Firefox 3.6 has been out over one year and, according to those stats, there are still ~13% of users who are using earlier versions. If Firefox 4-7 are released in 2011, without automatic updates, it would stand to reason that fragmentation could increase.
how do firefox and chrome do that on unix systems where you've installed them initially by a precompiled package which put the binaries in /usr/local? you wouldn't have permission to update anything there, especially without a dialog box.
You will still update Firefox using your distro's upgrade mechanism and my guess is FX would gladly use a similar tool in Windows, should it get one in the future. @sp332 is referring to seamlessly updating the addons—extensions that you download as .xpi bundles and which are already kept inside your $HOME folder.

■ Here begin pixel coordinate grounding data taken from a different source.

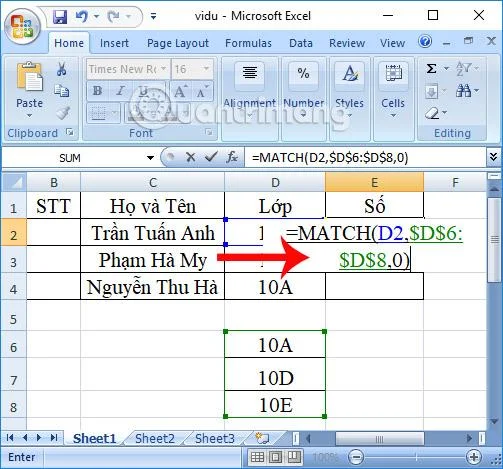
Task: Click the AutoSum sigma icon
Action: [431, 69]
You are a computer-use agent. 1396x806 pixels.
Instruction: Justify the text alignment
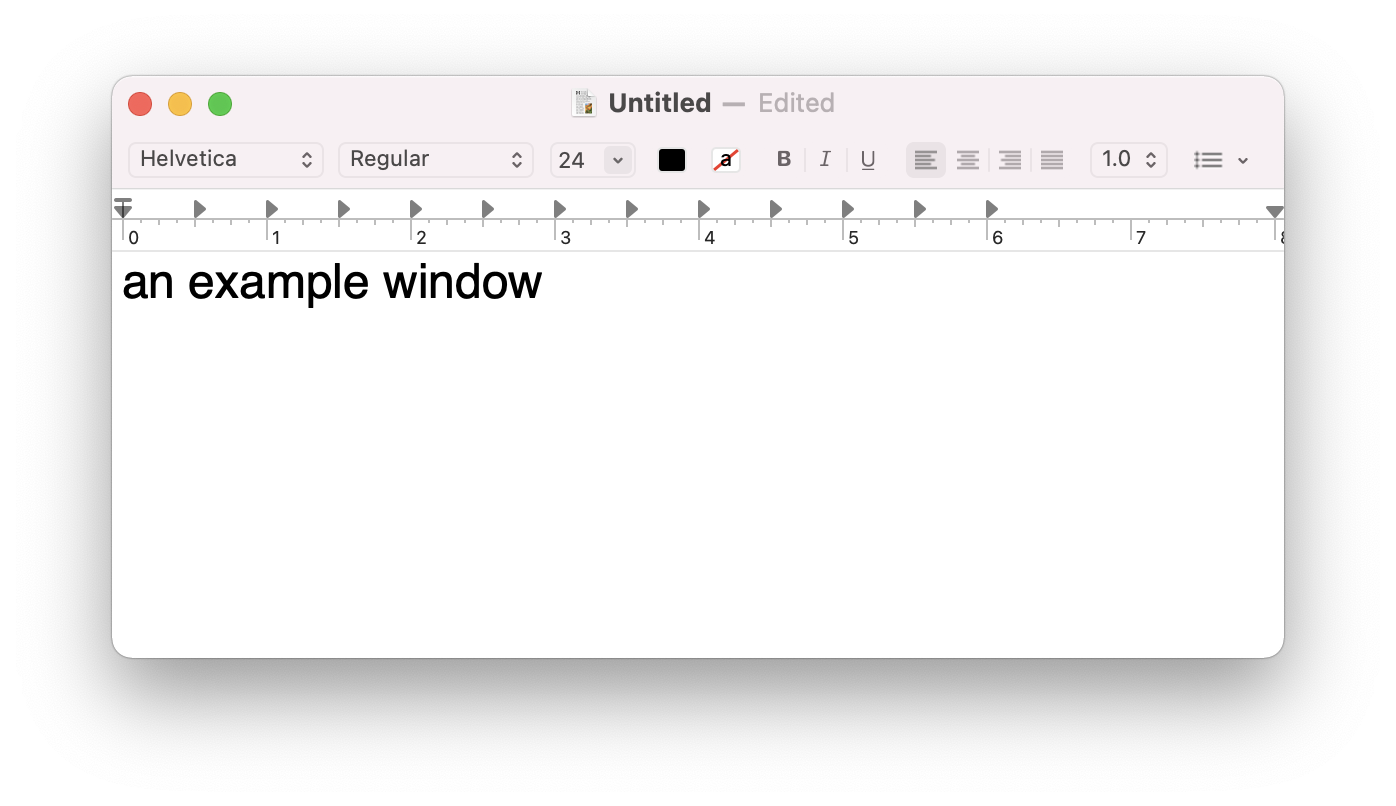(1052, 160)
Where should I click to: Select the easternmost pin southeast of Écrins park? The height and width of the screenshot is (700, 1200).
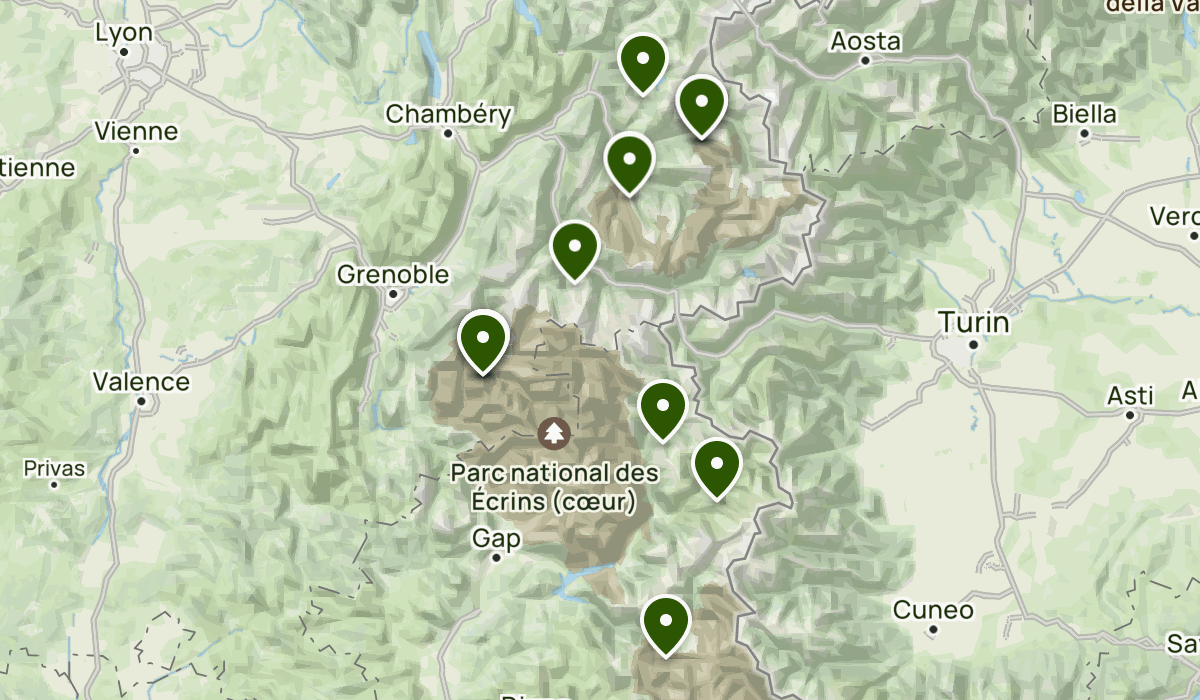[x=717, y=469]
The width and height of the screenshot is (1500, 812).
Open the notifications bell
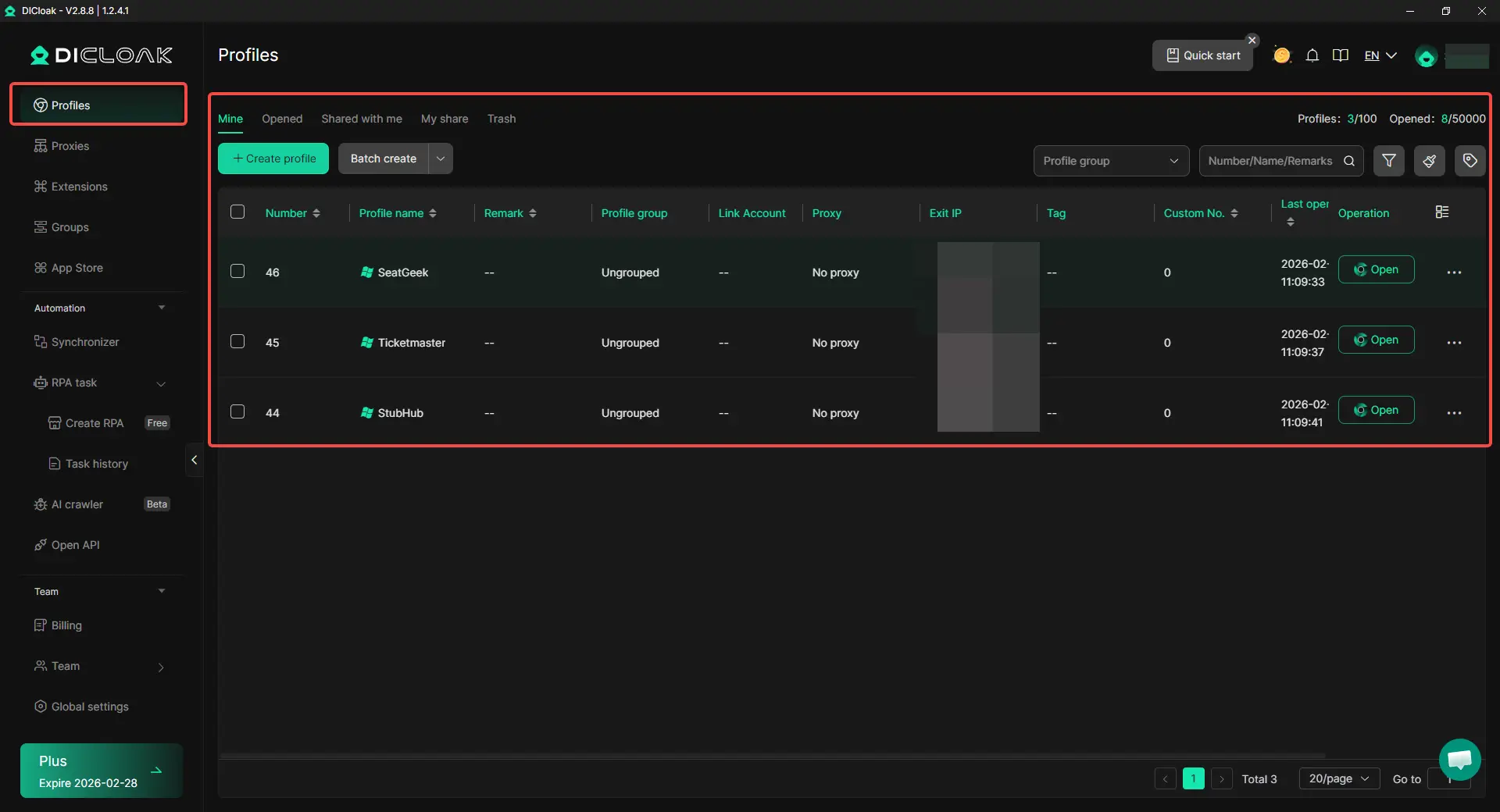point(1312,55)
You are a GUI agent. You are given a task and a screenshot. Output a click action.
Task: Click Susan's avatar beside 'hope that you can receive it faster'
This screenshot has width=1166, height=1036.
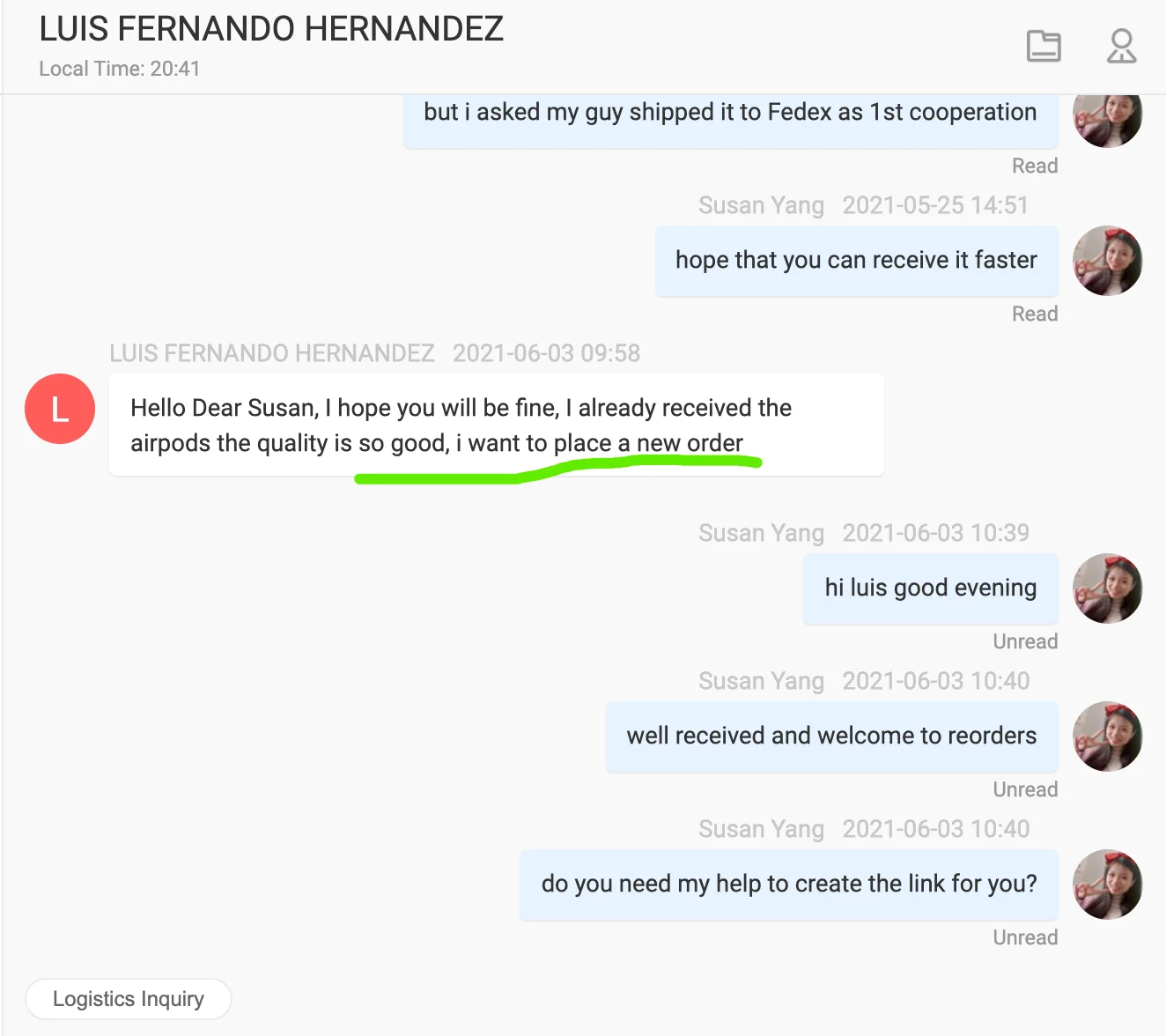click(x=1107, y=261)
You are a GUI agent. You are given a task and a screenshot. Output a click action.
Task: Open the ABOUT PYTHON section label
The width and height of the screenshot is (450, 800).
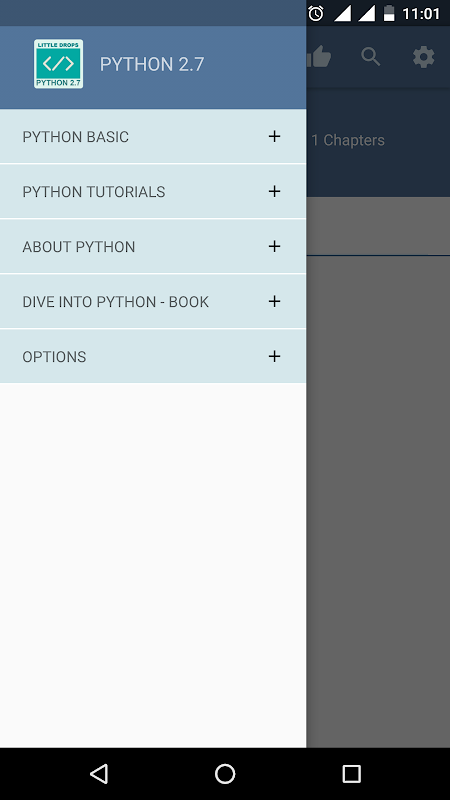(x=79, y=247)
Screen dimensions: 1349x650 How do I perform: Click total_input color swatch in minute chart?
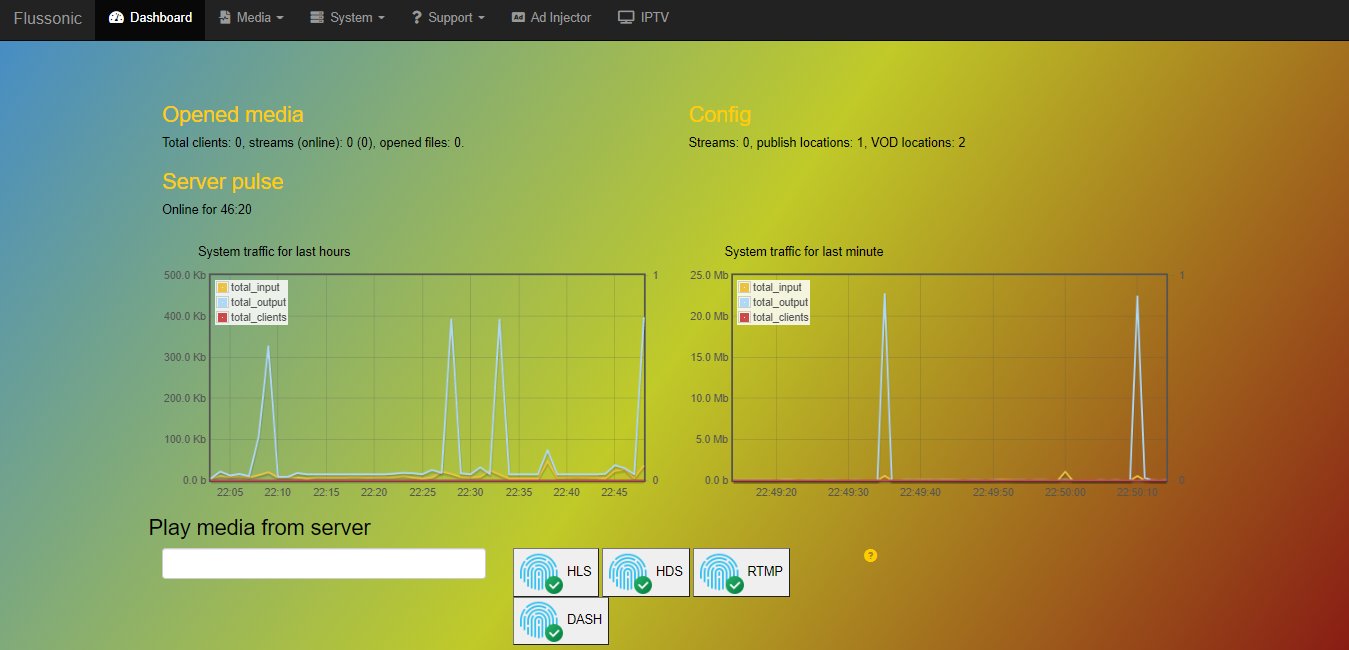coord(744,287)
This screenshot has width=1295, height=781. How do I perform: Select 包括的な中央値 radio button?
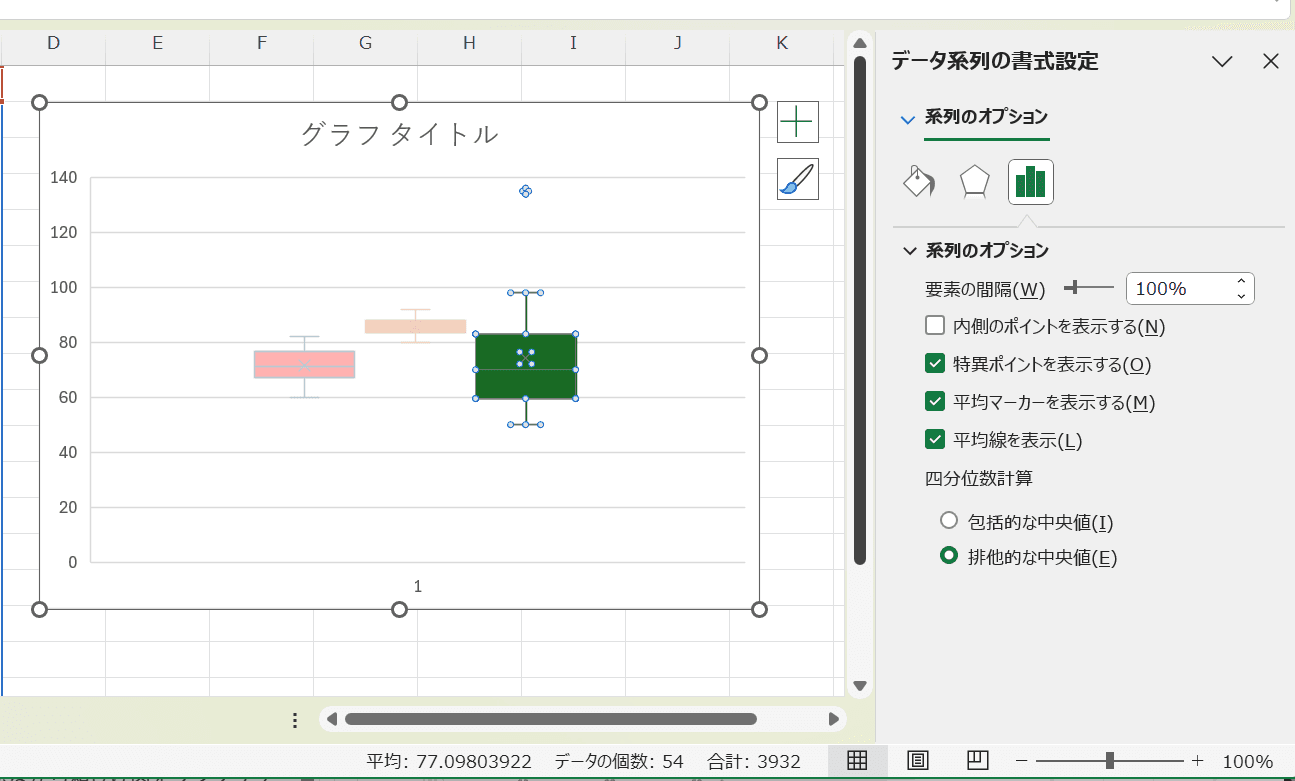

Chrome also only updates through the distro's upgrade mechanism on Linux; the automatic updates are only for Windows and Os X. As there noted above the update would need root privileges so Chrome would either have to have an updater with the suid bit set or use something like gksudo. The first of those options seems like a particularly bad idea but there are issues with the second as well. Most modern distros have awesome package management and having an application try to circumvent this by self-updating would probably be undesired behavior for the majority of Linux users anyway.
Once again the commenter referred to updating addons:
“Firefox 5.0 (which will be out not long after 4.0) will have completely transparent addon updating - not even a dialog box.”
Extensions you install using Firefox are kept locally, on Linux in your ~/.mozilla/firefox-{version}/{profile}/extensions/ folder. This is the only part that is intended to be self-updated and there is nothing preventing that.
Firefox has been release streaming for as long as I recall. The only exception was major releases (as in to new rendering models). I'm not even sure Chrome has been old enough to run into this?
Now the question of distros remains. What will ubuntu do? Since they want a distribution that is frozen in time, will they allow updates at all, or create ubuntu-volatile repos, or ...?
Also, what will happen with addons? How can developers track API changes and provide updates in time?
I hope they do change their general approach and not just the update mechanism. I have been using chrome for a couple of months now and just switched back to firefox to see what the evolution is during my time 'away'.
It's quite a mess, from my point of view... As a webdeveloper the browser is my toolbox and while I do find firebug superior to the chrome development tools, the other things that caught my attention where not so positive... It feels sluggisch, was using 1.3gig of memory with 6tabs open and crashes frequently. But I do admit it feels like coming home a bit so I'm sticking with it and hoping things will be better in the future. I just hope this will end well for firefox.
If not they can always start developing another lean and fast new browser that will rock our worlds and gain populairy fast and change names a few times... (anyone remember phoenix and firebird?)